Some who use this maxim as an argument for change, tacitly assume (they too are cautious to assert) that none can be justly governed except they have had a part in making the laws to which they are subject, or have given to them their formal authoritative consent; that by the governed the maxim intends all the governed. The absurdity of this view is manifest. It places the scepter in the hands of every new-born babe, as well as those of every other age and description.

The most plausible design and effect of the application of this maxim to the Methodist Episcopal Church, as an objection and an instrument of reform, is that the sovereignty should be held by the laity; and the ministry should possess no power but what is delegated to them by the laity. In this way every layman becoming a minister would be disfranchised. He would surrender all claim to sovereignty, and become a mere subject, exercising just so much

power as the laity would endow him with as their agent. This would realize the highest philosophy of some of our reformers.

This maxim is intelligible and valuable as the protest of a community, capable of originating and sustaining a government for itself, against being held in subjection by a foreign power, or being ruled by those who refuse subjection to the laws they make and administer; but as an objection to the government of the Methodist Episcopal Church it is utterly unintelligible and worthless.

We must also institute a distinct inquiry respecting the right of representation. Our reformers assert that is not recognized by our system so far as the laity are concerned. This ground is taken by the memorial from Philadelphia. But this rests upon the further assumption, that a particular mode of constituting representatives is essential to the fact of representation. It presupposes that none can be represented unless they have a direct agency in the appointment of their representatives. This may be shown to be untenable by numerous facts, one of which must suffice for the present. The basis of representation in our civil government is the whole number of free persons, including those bound to service for a term of years, with all the Indians that are taxed, and three fifths of all the slaves. To ascertain the number of the people, the census is required to be taken every ten years.

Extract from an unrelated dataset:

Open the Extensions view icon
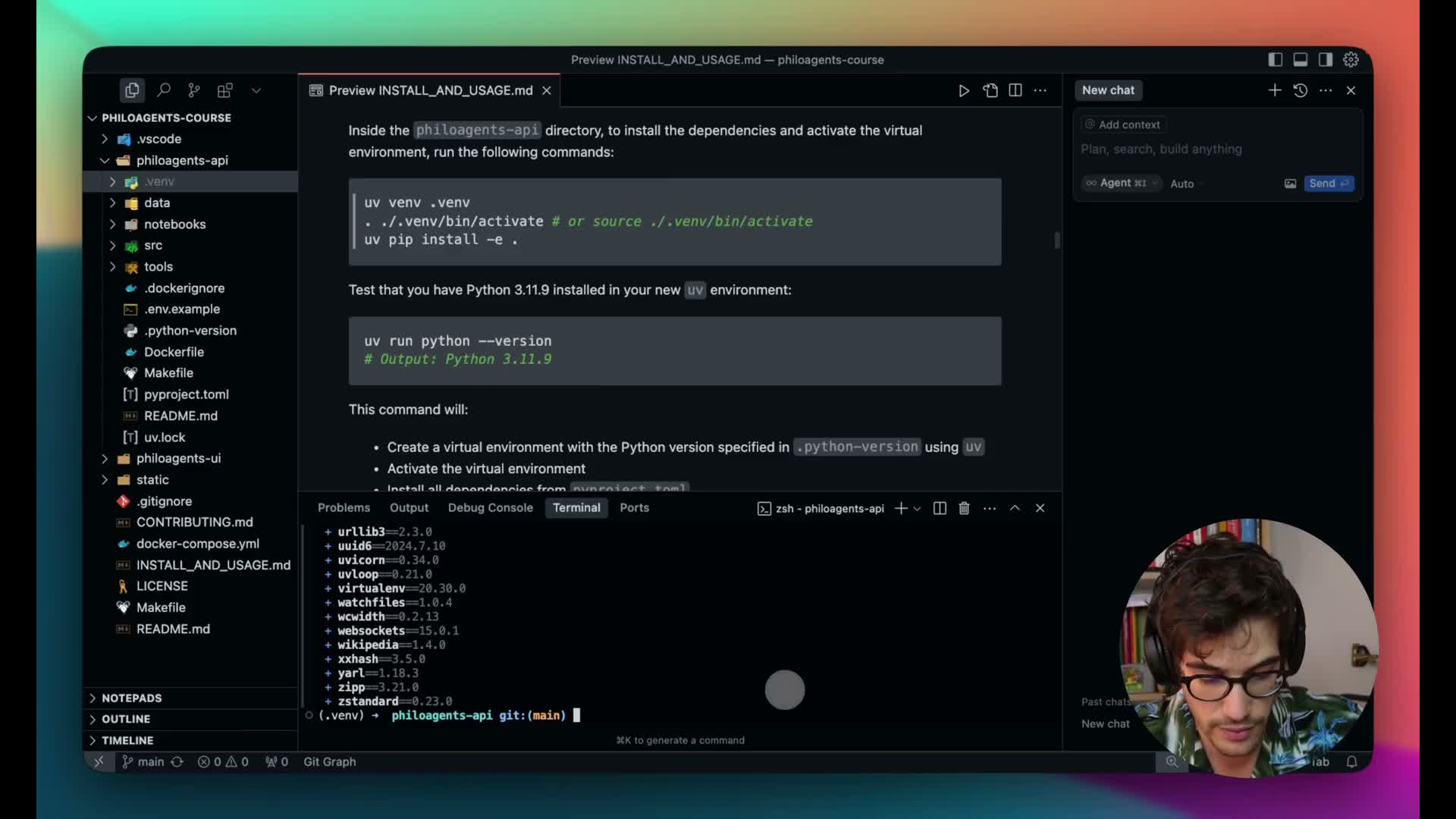The height and width of the screenshot is (819, 1456). 224,90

Thus we see that the whole community, young and old, male and female, white and colored, with the exception of the Indians not taxed, and two fifths of all the slaves, are professedly represented in our national legislature. To say that none can be represented but those who vote in the elections for representatives is, in effect, to say that a majority of the people of this Republic are not represented in its government, and to convict its Constitution of absurdity.

The arguments of our opponents upon this question are often based upon the supposition that it is essential to representation, that the representative be chosen by the particular class of the community to which he belongs, to represent that class alone. Upon this ground it has been demanded, with an air of triumph, "How can ministers represent laymen?" The absurdities flowing from this assumption are numerous and amusing. We should be tempted to entertain our readers with some of them had we sufficient space; but we must forego amusement at this time. To the question, "How can ministers represent laymen?" we answer, Just as easily as laymen can represent ministers. What is the hinderance? Ministers come from the laity, and are constantly mingling with them. They have as good an opportunity of knowing their wants as parents have of knowing the wants of their children. They do not.